Komisi Pemberantasan Korupsi (KPK) memeriksa dua aparatur sipil negara (ASN) Kementerian Perhubungan terkait dugaan penerimaan gratifikasi proyek pembangunan dan pemeliharaan jalur kereta api di Direktorat Jenderal Perkeretaapian (DJKA) pada Selasa (26/5).
Langkah hukum ini diambil guna mendalami dugaan aliran dana tidak sah di lingkungan kementerian tersebut, sebagaimana dilansir dari Media Indonesia.
Kedua saksi yang dimintai keterangan oleh tim penyidik adalah Iman Sukandar dan Benny Nurdin Yusuf. Pemeriksaan ini memfokuskan pada pemberian serta penerimaan yang melibatkan pihak-pihak di Kementerian Perhubungan.
"Semua saksi hadir, lanjutan pemeriksaan saksi hari kemarin. Penyidik meminta keterangan soal dugaan penerimaan yang dilakukan pihak-pihak di Kemenhub, dari Kepala Balai Pengelola Transportasi Darat," ujar Budi Prasetyo, Juru Bicara Komisi Pemberantasan Korupsi dalam keterangannya, Rabu (27/5).
Penyidikan tersebut diarahkan pada pasal mengenai gratifikasi dalam undang-undang tindak pidana korupsi. Aparat penegak hukum terus mengumpulkan bukti untuk memperkuat sangkaan terhadap para pihak terlibat.
"Pemeriksaan ini terkait dugaan Pasal 12B-nya," kata Budi Prasetyo, Juru Bicara Komisi Pemberantasan Korupsi.
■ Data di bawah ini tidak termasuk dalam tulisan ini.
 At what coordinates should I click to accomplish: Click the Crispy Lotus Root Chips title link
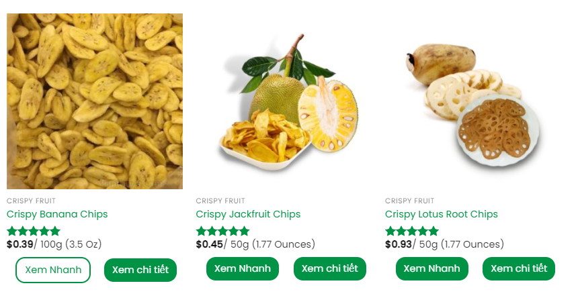(442, 214)
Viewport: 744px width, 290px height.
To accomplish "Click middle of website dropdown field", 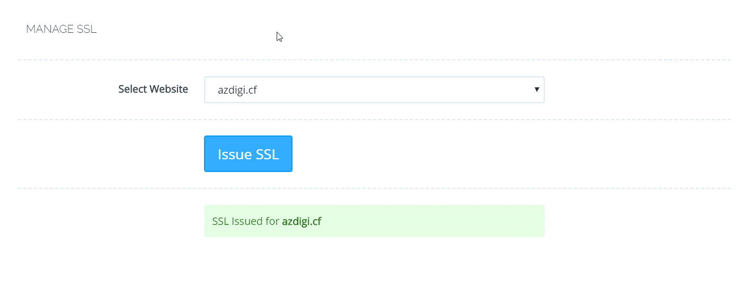I will pyautogui.click(x=374, y=90).
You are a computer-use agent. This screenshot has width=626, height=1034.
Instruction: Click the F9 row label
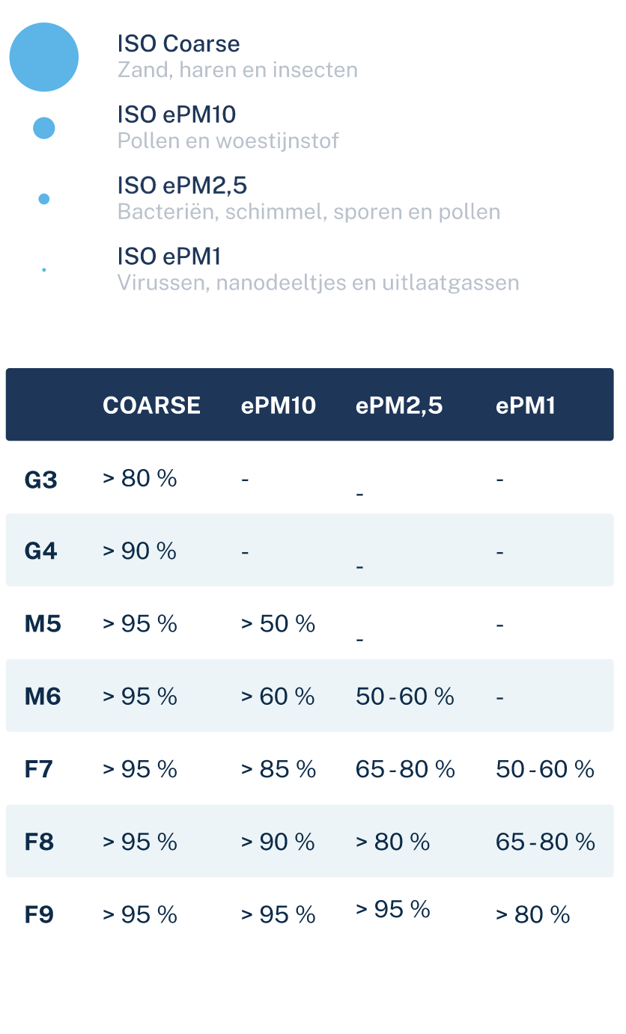coord(39,914)
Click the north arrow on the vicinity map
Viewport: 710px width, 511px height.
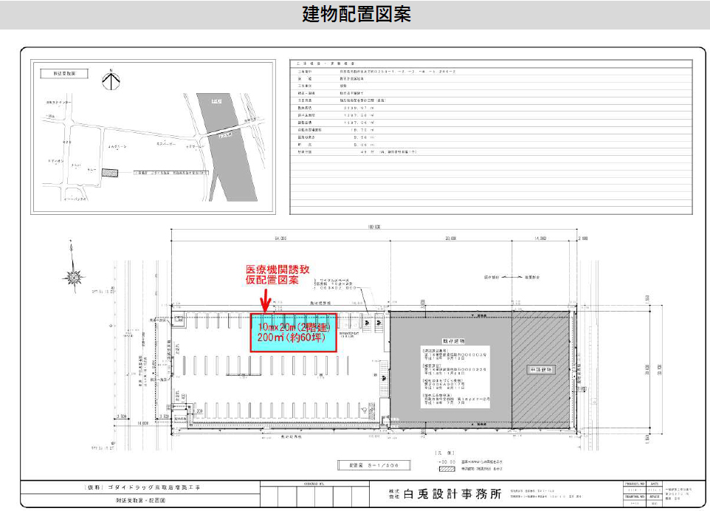[109, 80]
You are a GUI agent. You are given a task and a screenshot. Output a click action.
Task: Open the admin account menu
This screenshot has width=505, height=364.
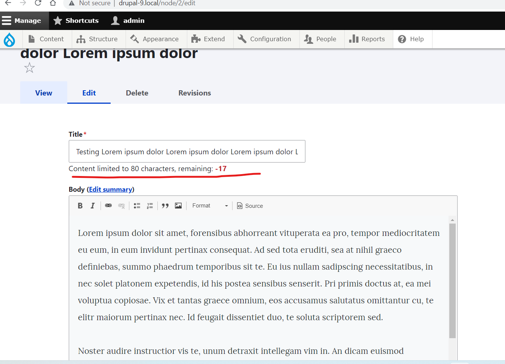click(127, 21)
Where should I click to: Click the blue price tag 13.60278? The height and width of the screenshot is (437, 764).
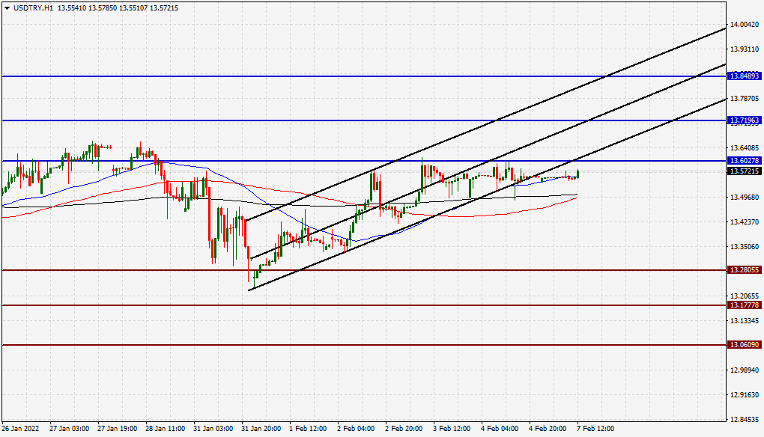(745, 161)

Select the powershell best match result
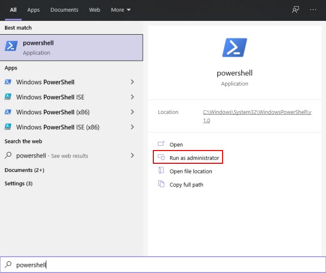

Dalam perkara ini, KPK sedang merampungkan berkas penyidikan untuk tersangka Sudewo yang diduga menerima fee proyek saat menjabat anggota Komisi V DPR RI periode 2019ÔÇô2024 melalui orang kepercayaannya. Lembaga antirasuah juga mendalami keterlibatan 19 anggota dan pimpinan Komisi V DPR lainnya berdasarkan fakta persidangan sebelumnya, seperti Lasarus, Ridwan Bae, Hamka Baco Kady, Novita Wijayanti, Sumail Abdullah, Ali Mufthi, hingga Ishak Mekki.
Kasus korupsi di DJKA Kementerian Perhubungan ini berawal dari operasi tangkap tangan (OTT) pada 11 April 2023 yang menetapkan 10 tersangka awal termasuk pemilik PT Istana Putra Agung Dion Renato Sugiarto. Hingga saat ini, pengembangan perkara telah menyeret sekitar 21 orang tersangka dari unsur kementerian, legislatif, dan swasta.